行星遭到降级也并非史无前例。1766年,德国科学家约翰·丹尼尔·提丢斯(Johann Daniel Titius)在每一个已知行星(当时是6个)与太阳间的距离之中,发现了一个数学关系:如果太阳看做0且第一个行星看做3,将数字乘2之后加上4,就能形成一个表达行星之间距离比例的数列。1772年,天文学家约翰·艾勒特·波德(Johann Elert Bode)普及了这一公式,在此之后,这一公式就被称为波德定律。他发现,虽然这一公式在大多数情况下——直到第七个行星天王星的发现,都是正确的;但是在火星和木星之间有一个缺口。因此在1801年,朱塞普·皮亚齐(Giuseppe Piazzi)在波德定律预测的位置发现了谷神星(Ceres);至此,太阳系里似乎一切都各得其所了……直到那附近又发现了3个"行星";后来,这一数量越来越多,到了世纪末,最终上升到了几百个。原来皮亚齐发现的不过是个小行星,并不是行星。
1999年,国际天文联会(IAU)组成了一个工作组,其任务就是提出一个对行星的正式定义。
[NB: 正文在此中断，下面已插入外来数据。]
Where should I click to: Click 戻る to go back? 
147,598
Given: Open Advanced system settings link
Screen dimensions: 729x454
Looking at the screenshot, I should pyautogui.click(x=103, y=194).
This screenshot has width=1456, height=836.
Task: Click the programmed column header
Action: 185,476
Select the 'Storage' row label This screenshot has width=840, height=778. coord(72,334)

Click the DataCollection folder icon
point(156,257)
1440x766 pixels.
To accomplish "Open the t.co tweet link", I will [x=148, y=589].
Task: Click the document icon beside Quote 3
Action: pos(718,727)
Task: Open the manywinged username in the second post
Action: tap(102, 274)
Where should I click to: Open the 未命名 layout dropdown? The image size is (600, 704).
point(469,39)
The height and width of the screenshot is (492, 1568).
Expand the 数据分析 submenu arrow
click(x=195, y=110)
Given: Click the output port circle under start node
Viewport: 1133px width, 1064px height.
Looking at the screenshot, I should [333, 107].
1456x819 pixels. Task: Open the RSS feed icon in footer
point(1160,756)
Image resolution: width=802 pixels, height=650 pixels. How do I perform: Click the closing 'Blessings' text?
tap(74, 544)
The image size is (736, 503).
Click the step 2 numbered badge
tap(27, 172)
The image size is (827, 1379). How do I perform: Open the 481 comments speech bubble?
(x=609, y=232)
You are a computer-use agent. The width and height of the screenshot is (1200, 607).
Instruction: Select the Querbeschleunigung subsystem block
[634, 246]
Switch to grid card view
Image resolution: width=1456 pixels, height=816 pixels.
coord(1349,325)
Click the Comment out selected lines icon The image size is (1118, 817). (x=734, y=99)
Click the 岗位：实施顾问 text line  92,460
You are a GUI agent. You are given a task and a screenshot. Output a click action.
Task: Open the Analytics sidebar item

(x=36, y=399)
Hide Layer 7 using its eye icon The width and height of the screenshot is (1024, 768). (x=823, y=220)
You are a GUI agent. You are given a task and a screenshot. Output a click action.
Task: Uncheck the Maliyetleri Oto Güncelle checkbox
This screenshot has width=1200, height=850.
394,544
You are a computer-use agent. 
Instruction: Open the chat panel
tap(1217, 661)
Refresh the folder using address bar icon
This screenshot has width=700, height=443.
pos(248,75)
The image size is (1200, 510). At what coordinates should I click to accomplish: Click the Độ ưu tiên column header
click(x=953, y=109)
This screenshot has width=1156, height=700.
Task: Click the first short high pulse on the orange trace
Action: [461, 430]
投票前一年,美国西南研究院的行星科学家、工作组成员阿伦·斯特恩(Alan Stern)告诉我,当时有三个主要的提案:斯特恩个人倾向于以"行星是什么类型的事物"来定义——达到一定体积并围绕恒星公转的天体就是行星;另一群专家游说的理论是,以行星周围围绕的是什么来定义——如果它是一大群天体当中的一个,那么它就不是行星——这样就把谷神星排除了;第三,还有"一群科学家认为'行星'是个与科学风马牛不相及的文化术语,"斯特恩说道,"也是让我目瞪口呆。"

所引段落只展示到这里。